### Assignment
Lines with the word "thumbnail": copy all of them from the entries below.

--- START ---

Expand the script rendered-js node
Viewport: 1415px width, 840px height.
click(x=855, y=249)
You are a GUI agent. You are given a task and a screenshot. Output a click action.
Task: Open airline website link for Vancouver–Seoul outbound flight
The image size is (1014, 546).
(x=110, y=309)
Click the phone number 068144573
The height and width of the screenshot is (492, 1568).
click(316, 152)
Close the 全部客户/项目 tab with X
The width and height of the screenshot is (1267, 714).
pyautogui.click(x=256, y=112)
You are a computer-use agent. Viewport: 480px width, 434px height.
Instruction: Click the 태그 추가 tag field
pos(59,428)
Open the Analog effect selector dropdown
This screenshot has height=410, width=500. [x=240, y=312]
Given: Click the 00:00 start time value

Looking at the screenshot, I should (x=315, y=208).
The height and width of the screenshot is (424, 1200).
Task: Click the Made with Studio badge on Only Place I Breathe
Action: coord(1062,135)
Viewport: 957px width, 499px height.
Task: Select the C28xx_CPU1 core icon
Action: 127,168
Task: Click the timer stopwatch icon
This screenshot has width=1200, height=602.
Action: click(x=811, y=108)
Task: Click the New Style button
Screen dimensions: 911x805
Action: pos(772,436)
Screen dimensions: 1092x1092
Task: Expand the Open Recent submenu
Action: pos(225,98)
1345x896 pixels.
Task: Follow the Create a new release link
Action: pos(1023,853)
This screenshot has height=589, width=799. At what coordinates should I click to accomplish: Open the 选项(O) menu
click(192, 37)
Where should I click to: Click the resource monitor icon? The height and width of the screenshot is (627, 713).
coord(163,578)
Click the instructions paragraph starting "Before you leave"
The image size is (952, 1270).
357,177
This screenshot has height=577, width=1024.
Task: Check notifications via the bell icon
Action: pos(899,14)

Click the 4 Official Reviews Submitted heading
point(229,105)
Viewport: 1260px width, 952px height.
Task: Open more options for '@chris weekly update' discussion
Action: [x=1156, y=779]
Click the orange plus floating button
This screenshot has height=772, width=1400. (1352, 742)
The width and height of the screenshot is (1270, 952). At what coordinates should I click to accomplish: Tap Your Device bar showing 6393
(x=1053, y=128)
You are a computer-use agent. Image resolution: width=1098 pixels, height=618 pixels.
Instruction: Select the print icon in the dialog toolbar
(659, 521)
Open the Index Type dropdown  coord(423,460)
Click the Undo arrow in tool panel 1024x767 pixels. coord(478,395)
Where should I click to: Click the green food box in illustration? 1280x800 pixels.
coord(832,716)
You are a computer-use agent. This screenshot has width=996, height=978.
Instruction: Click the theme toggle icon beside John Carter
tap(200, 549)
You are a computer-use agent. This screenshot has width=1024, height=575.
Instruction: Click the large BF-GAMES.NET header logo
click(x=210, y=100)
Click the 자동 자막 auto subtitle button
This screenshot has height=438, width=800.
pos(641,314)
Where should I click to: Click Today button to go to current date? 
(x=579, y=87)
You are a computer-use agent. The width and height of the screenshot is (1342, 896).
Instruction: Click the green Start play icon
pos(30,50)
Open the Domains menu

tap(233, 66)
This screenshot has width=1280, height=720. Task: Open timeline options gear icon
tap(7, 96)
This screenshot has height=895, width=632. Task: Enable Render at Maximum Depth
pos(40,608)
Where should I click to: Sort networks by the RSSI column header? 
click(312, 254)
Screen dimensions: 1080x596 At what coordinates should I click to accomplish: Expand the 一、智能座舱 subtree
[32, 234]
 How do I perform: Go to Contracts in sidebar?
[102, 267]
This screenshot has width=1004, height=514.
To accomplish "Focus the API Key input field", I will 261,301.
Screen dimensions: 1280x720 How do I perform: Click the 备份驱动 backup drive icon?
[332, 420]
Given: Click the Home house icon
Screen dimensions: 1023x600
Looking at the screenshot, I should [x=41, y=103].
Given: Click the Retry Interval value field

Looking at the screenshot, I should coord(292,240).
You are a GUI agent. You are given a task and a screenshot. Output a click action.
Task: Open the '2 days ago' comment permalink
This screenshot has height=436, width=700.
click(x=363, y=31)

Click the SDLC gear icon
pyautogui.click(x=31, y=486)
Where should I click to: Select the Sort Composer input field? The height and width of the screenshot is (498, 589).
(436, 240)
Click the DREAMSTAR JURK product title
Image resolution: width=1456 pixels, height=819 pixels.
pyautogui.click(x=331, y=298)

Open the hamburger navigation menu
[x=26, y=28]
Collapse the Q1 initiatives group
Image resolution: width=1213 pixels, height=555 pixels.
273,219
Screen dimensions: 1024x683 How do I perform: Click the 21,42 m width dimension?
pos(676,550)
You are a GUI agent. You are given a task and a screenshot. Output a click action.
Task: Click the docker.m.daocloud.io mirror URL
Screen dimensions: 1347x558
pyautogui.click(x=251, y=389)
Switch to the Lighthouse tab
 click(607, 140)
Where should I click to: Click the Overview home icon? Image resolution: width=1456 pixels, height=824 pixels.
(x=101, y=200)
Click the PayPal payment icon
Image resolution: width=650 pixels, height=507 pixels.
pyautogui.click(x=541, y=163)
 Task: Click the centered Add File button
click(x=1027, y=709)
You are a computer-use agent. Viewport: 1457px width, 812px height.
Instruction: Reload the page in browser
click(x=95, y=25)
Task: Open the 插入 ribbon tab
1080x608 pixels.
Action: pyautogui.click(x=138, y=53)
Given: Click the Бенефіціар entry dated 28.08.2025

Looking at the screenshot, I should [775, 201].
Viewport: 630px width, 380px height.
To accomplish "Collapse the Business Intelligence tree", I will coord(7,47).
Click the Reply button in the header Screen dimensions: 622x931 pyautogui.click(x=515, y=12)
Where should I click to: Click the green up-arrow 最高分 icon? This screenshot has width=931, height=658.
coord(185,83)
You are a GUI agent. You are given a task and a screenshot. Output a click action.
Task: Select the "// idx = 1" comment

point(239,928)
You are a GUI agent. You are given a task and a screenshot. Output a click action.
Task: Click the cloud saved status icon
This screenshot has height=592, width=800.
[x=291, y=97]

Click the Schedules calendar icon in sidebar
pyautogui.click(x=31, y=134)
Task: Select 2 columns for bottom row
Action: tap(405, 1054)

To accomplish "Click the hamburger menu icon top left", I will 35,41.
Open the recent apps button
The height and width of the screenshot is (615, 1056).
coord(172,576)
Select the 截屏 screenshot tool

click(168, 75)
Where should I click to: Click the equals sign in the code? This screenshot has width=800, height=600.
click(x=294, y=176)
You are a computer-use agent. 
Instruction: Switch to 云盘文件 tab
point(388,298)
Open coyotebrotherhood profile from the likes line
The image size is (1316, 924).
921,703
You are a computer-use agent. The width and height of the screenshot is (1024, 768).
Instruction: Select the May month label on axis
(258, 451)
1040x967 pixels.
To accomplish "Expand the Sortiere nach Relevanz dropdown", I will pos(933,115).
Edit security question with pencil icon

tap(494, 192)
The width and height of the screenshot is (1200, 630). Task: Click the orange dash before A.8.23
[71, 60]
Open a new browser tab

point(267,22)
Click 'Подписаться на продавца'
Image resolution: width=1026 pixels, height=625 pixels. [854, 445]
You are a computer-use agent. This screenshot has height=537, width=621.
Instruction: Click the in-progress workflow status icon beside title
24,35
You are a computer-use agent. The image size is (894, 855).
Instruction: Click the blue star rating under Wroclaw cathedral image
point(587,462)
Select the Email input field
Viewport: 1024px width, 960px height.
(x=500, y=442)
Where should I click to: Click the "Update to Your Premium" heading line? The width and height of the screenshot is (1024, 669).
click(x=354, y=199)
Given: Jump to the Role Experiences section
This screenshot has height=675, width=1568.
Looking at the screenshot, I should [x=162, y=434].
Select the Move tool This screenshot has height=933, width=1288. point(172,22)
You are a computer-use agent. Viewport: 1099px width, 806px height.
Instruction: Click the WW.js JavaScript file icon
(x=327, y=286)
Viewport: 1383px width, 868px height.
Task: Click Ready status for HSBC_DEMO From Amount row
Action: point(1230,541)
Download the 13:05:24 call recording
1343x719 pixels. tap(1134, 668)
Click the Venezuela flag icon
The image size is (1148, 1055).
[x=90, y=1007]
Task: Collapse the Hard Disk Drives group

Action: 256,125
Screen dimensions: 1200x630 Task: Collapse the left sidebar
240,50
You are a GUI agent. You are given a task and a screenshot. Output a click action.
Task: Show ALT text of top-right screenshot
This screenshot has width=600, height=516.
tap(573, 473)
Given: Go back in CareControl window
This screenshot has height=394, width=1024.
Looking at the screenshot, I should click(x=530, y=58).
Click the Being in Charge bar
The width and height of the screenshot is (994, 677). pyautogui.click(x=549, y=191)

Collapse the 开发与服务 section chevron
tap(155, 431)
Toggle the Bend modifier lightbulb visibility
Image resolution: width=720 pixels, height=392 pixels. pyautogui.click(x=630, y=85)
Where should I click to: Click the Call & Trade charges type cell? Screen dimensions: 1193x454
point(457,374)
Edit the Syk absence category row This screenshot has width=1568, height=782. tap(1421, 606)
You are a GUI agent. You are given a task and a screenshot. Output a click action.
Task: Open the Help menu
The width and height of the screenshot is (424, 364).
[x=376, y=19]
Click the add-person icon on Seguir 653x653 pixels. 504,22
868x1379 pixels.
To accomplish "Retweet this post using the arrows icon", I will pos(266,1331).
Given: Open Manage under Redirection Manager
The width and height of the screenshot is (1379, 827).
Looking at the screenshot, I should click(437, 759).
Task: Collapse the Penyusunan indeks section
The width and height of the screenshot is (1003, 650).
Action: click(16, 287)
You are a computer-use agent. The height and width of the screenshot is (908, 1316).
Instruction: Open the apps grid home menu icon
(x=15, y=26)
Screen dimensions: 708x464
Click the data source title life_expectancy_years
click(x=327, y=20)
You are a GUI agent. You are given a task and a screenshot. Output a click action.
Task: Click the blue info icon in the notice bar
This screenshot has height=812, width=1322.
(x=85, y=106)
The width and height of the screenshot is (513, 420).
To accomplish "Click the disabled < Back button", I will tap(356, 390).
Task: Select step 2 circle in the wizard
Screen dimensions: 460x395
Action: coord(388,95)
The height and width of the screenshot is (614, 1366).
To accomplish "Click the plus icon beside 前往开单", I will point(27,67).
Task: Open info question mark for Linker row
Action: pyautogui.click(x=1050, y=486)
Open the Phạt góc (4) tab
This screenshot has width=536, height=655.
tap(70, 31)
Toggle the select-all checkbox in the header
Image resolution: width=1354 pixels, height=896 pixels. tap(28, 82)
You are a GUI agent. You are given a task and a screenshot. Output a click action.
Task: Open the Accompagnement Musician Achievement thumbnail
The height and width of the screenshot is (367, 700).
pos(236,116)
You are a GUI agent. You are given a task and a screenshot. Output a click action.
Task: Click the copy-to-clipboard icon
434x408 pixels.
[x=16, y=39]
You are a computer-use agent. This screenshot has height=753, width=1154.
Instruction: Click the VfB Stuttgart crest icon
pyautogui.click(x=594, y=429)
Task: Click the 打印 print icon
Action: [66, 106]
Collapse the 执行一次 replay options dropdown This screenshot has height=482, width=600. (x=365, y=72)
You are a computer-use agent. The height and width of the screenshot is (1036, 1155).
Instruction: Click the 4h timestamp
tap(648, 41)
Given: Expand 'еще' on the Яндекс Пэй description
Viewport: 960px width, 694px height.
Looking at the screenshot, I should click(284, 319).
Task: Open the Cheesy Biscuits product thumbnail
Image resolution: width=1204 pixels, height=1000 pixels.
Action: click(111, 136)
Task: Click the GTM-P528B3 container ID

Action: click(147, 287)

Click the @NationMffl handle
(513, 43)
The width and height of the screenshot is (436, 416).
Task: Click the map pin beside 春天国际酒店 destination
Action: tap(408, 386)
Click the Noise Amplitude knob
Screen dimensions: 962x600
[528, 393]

--- END ---

### Result of the task
Task: Open the Accompagnement Musician Achievement thumbnail
Task: Open the Cheesy Biscuits product thumbnail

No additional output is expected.